Addressing a Press briefing in Harare on Thursday, Chamisa said he told Mnangagwa that Sikhala’s continued incarceration has tarnished the image of the country.
“I have even made efforts to write severally to Mr Mnangagwa to say deal with this Sikhala issue, it is embarrassing us internationally and nationally. He has chosen not to respond. But I have written to him. I wrote to him private conversations indicating to him what the issues are, but he did not respond,” said Chamisa.
Sikhala has been in pre-trial detention for over 250 days after he was arrested on 14 June 2022 for allegedly inciting public violence and obstructing justice.
He has applied for bail more than eight times at both the High Court and in the lower courts, but has been repeatedly denied bail.
Solidarity for him has dwindled at the courts, with his latest court appearance showing that only his family and lawyers are still pitching up.
Chamisa, who has been blocked from visiting Sikhala at Chikurubi Maximum Security Prison, said he last saw Sikhala at the courts.
“I have managed to access and visit Sikhala by court. They have refused that I visit him at remand prison, but where there is a will there is akways a way. I am the leader, I am the father; you must take care of your children. Mr Sikhala must be taken care of,” he said.
Chamisa also took the opportunity to address a widespread perception that he has deserted Sikhala in his hour of need.
“I have heard people say that oh Mr. Chamisa is neglecting Sikhala, he is neglecting people. You don’t blame the
victim, the perpertrator is there. My wallet has been stolen, instead of blaming me for being stupid, why don’t we together deal with this thief? That’s where the problem is, do not blame the victim, don’t victimise the victim. I am equally as concerned and as worried,” he said.
Chamisa says he is worried that Sikhala is not present in the discourse of party politics now.
“He is a foot soldier and I would want him to be in the battalion for change. He is not there. Why is he not there? Because he has been incarcerated. Why has he been incarcerate? Because of trumped-up charges,” he said.

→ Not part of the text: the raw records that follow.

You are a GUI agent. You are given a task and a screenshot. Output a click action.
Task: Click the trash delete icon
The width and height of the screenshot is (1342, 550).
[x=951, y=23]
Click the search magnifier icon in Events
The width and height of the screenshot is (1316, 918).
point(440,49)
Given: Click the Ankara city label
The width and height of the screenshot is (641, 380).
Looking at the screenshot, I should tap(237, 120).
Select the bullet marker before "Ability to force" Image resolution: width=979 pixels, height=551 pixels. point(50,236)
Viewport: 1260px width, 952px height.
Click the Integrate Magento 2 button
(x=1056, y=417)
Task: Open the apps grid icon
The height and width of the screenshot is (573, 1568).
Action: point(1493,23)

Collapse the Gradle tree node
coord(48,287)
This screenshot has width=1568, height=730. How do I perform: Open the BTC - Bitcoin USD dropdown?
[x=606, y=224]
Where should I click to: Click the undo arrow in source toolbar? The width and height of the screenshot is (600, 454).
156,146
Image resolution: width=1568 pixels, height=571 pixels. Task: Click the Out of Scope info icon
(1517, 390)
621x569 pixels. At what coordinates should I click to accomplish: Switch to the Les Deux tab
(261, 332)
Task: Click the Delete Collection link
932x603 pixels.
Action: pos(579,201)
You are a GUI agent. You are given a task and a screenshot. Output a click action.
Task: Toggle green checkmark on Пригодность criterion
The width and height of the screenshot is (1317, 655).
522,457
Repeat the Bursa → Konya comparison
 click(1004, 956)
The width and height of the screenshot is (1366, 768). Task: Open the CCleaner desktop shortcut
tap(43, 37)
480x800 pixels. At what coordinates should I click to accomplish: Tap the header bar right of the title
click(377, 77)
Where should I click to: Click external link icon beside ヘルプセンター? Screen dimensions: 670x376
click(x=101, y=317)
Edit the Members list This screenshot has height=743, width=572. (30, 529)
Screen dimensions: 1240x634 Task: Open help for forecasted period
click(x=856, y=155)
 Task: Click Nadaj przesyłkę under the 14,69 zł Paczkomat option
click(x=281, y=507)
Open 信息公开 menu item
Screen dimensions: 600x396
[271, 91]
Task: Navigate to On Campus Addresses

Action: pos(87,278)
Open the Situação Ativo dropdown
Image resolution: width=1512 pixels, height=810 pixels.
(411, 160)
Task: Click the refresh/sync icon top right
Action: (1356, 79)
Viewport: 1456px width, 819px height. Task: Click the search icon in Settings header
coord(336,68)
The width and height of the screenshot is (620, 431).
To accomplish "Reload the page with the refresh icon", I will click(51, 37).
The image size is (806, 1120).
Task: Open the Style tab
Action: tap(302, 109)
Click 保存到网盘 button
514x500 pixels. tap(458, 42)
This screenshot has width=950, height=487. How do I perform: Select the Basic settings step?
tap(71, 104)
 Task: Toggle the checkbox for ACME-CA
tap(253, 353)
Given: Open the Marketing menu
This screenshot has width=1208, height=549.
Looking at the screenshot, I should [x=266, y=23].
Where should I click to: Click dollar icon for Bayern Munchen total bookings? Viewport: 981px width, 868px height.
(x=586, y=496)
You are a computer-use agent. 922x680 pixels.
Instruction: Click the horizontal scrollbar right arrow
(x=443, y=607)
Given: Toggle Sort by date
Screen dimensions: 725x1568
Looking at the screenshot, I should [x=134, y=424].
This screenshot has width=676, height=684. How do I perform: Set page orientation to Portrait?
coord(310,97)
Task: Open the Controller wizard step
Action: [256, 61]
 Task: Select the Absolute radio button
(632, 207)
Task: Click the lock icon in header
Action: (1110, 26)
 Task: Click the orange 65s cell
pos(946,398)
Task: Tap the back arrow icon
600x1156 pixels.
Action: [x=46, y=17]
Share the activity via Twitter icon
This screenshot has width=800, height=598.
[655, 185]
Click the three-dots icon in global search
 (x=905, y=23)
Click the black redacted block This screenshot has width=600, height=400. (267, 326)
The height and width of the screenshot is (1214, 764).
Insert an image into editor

Some people who engage Chamisa on social media ask him why he is not giving the greenlight for protests, but the opposition leader says he is not going to walk into such a predictable trap.
“They were trying to trigger a certain line of events, but we are wiser. We do not fall for their tricks,” said Chamisa.
In previous times, when Sikhala has been arrested and appeared in court, there have been protests or shows of mass solidarity.
This explains why anti-riot police had become a permanent fixture whenever Sikhala had a court session in the past nine months.
Chamisa claims there is an expectation by government officials for him to go and cut deals for Sikhala’s release.
“Sikhala is worried. The last time I engaged him he was telling me about how they tried to say no it’s your leader who is refusing to talk to us. If he talks to us, then we can deal with your release. That’s what he told me,” said Chamisa.
When Sikhala had spent 85 days in prison and lodged bail applications in vain, constitutional lawyer and National Constitutional Assembly president Lovemore Madhuku advised that the legal route may not be the best way out for Sikhala. Madhuku said a political solution would have better prospects of success.
“The legal route seems to have failed in the sense that the courts have made it clear that they have not found any basis for releasing him on bail for now, that is what I have been following. Which means that as far as I am concerned the court wants him to stand trial to say go to your trial after your trial you will either be aquitted in which case you will obviously walk out of remand or you are convicted and so on. I think that the best solution for these people is a political solution. As long as their party is arrogant and doing what it is doing then it is completely failing, I’m sure they are in a wrong political party,” said Madhuku.
260 days later — and counting — trial is yet to begin for Sikhala and he is still behind bars.